Holding an Ideal While Respecting Where You Are On Your Healing Path
I'll answer this in a couple of ways.
When working with a patient in person, my current teacher (Dr Ed Neal) has us imagine the most beautiful, healthy, vibrant river ecosystem that we can in as much detail as we can.
Then we place our hands and awareness over the person's body and compare.
The differences between the two become immediately apparent.
If we take a vibrantly healthy human who is functioning well, what will their hands and feet feel like? Cold? Probably not. So that's one way to think about it.
Holding vibrant health and beauty in mind is different than pathologizing. It helps us see what things look like when everything's running smoothly.
But we also want to keep individual tendencies in mind. We're not aiming for some abstract ideal. We're looking for improvement for the individual while also remembering and holding in mind what health looks like.

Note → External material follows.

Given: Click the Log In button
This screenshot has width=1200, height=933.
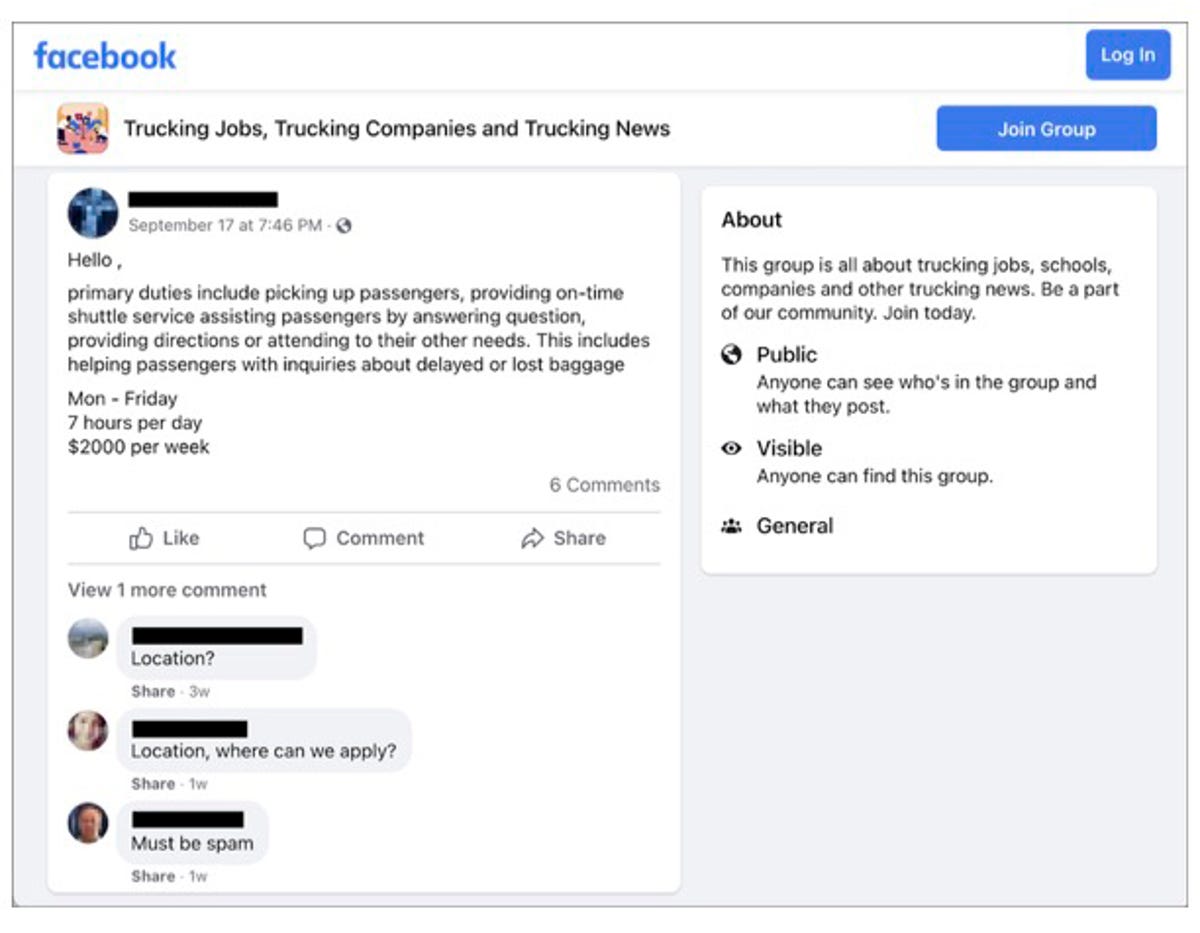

We can also think about why the appendages are cold or, to put the opposite way, what happens that makes them warm? A few things.
We have lungs that are pushing fluids throughout the body through their contraction and expansion.
We have a heart that keeps the timing for the waves of blood pressure that move from the interior of the body to the extremities.
We have a liver that coordinates the tensing and relaxing of the vasculature to keep those blood pressure waves moving to where they need to go, so that if we need to shunt blood to the digestive organs or to the muscles or to the brain, then we can do this based on need.
So if our extremities are cold, then it suggest that one or more of these processes isn't happening. And as we go through a systematic health creation process, we might make note as to whether our hands become warmer and use this as indication that these processes are working better.
We might ask similar questions about lowish iron (making sure to use evidence based ranges to make that determination and measuring other markers, like ferritin and TIBC and MCV to get an accurate sense of iron status).
But let's say it's usually lowish. Well, for starters if the appendages are warm and other things are functioning smoothly, then maybe it's an incidental finding.
But otherwise, I'd start to look at levels of intake, GI health and absorption and then whether there are chronic infections.
Microbes fricken' love iron. They love iron supplements, too, by the way.
So it's a combination - I encourage you to both hold in mind what vibrant health looks like and also to hold in mind what improvement looks like for you based on your individual tendencies.
The other thing that my teacher has taught me to ask is: "What does healing look like for this person?"
Only focusing on an abstract universal ideal is problematic because it's not reflective of your reality and how your body is choosing to allocate resources based on its unique strengths and challenges.
Only focusing on individual tendency is problematic because we miss opportunities for vast improvements in functioning and health.
By keeping both in mind we move towards health while respecting where we are.